-- Exercise --
Return each of the following items unchanged, line for line.

-- Material for this task --
+--

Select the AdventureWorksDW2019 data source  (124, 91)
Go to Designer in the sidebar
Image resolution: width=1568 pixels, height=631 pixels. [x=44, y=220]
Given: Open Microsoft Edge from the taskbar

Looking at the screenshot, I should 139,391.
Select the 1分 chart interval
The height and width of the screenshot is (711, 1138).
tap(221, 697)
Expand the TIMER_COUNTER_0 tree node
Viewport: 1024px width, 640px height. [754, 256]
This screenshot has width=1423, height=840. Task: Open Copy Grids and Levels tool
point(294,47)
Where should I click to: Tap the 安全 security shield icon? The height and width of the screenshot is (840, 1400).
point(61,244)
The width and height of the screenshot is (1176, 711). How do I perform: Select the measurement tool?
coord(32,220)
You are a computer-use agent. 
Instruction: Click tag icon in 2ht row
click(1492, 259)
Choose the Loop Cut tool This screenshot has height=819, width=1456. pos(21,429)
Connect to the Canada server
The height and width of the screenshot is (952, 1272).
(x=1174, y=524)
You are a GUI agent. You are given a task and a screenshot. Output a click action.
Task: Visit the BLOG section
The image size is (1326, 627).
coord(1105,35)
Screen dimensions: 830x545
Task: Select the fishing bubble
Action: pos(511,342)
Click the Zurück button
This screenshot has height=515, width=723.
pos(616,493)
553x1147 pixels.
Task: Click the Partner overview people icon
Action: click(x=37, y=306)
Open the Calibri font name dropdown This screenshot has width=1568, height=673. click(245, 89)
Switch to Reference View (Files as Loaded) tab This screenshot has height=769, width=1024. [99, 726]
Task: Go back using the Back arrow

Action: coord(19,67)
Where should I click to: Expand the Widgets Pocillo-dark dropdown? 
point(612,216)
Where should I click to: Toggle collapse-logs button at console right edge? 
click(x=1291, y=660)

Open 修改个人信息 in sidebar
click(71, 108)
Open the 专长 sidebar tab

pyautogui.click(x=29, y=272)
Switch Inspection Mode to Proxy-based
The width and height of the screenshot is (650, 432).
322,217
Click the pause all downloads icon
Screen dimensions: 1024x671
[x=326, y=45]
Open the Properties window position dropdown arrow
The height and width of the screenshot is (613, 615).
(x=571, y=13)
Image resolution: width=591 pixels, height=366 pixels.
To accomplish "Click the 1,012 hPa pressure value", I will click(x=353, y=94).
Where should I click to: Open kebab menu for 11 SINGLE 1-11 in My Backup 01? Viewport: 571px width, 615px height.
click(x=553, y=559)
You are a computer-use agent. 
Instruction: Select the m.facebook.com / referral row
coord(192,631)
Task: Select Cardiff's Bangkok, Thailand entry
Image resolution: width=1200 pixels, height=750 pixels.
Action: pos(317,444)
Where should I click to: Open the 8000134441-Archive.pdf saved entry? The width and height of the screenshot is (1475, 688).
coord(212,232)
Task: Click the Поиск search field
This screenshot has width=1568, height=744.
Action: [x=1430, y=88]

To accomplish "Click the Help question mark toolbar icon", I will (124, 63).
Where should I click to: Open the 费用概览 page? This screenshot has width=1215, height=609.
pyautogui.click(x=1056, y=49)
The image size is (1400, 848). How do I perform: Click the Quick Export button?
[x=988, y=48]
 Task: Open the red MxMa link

+--

-- Exercise response --
Select the AdventureWorksDW2019 data source  (124, 91)
Go to Designer in the sidebar
Image resolution: width=1568 pixels, height=631 pixels. [x=44, y=220]
Given: Open Microsoft Edge from the taskbar

Looking at the screenshot, I should 139,391.
Select the 1分 chart interval
The height and width of the screenshot is (711, 1138).
tap(221, 697)
Expand the TIMER_COUNTER_0 tree node
Viewport: 1024px width, 640px height. [754, 256]
This screenshot has width=1423, height=840. Task: Open Copy Grids and Levels tool
point(294,47)
Where should I click to: Tap the 安全 security shield icon? The height and width of the screenshot is (840, 1400).
point(61,244)
The width and height of the screenshot is (1176, 711). How do I perform: Select the measurement tool?
coord(32,220)
You are a computer-use agent. 
Instruction: Click tag icon in 2ht row
click(1492, 259)
Choose the Loop Cut tool This screenshot has height=819, width=1456. pos(21,429)
Connect to the Canada server
The height and width of the screenshot is (952, 1272).
(x=1174, y=524)
You are a GUI agent. You are given a task and a screenshot. Output a click action.
Task: Visit the BLOG section
The image size is (1326, 627).
coord(1105,35)
Screen dimensions: 830x545
Task: Select the fishing bubble
Action: pos(511,342)
Click the Zurück button
This screenshot has height=515, width=723.
pos(616,493)
553x1147 pixels.
Task: Click the Partner overview people icon
Action: click(x=37, y=306)
Open the Calibri font name dropdown This screenshot has width=1568, height=673. click(245, 89)
Switch to Reference View (Files as Loaded) tab This screenshot has height=769, width=1024. [99, 726]
Task: Go back using the Back arrow

Action: coord(19,67)
Where should I click to: Expand the Widgets Pocillo-dark dropdown? 
point(612,216)
Where should I click to: Toggle collapse-logs button at console right edge? 
click(x=1291, y=660)

Open 修改个人信息 in sidebar
click(71, 108)
Open the 专长 sidebar tab

pyautogui.click(x=29, y=272)
Switch Inspection Mode to Proxy-based
The width and height of the screenshot is (650, 432).
322,217
Click the pause all downloads icon
Screen dimensions: 1024x671
[x=326, y=45]
Open the Properties window position dropdown arrow
The height and width of the screenshot is (613, 615).
(x=571, y=13)
Image resolution: width=591 pixels, height=366 pixels.
To accomplish "Click the 1,012 hPa pressure value", I will click(x=353, y=94).
Where should I click to: Open kebab menu for 11 SINGLE 1-11 in My Backup 01? Viewport: 571px width, 615px height.
click(x=553, y=559)
You are a computer-use agent. 
Instruction: Select the m.facebook.com / referral row
coord(192,631)
Task: Select Cardiff's Bangkok, Thailand entry
Image resolution: width=1200 pixels, height=750 pixels.
Action: pos(317,444)
Where should I click to: Open the 8000134441-Archive.pdf saved entry? The width and height of the screenshot is (1475, 688).
coord(212,232)
Task: Click the Поиск search field
This screenshot has width=1568, height=744.
Action: [x=1430, y=88]

To accomplish "Click the Help question mark toolbar icon", I will (124, 63).
Where should I click to: Open the 费用概览 page? This screenshot has width=1215, height=609.
pyautogui.click(x=1056, y=49)
The image size is (1400, 848). How do I perform: Click the Quick Export button?
[x=988, y=48]
 Task: Open the red MxMa link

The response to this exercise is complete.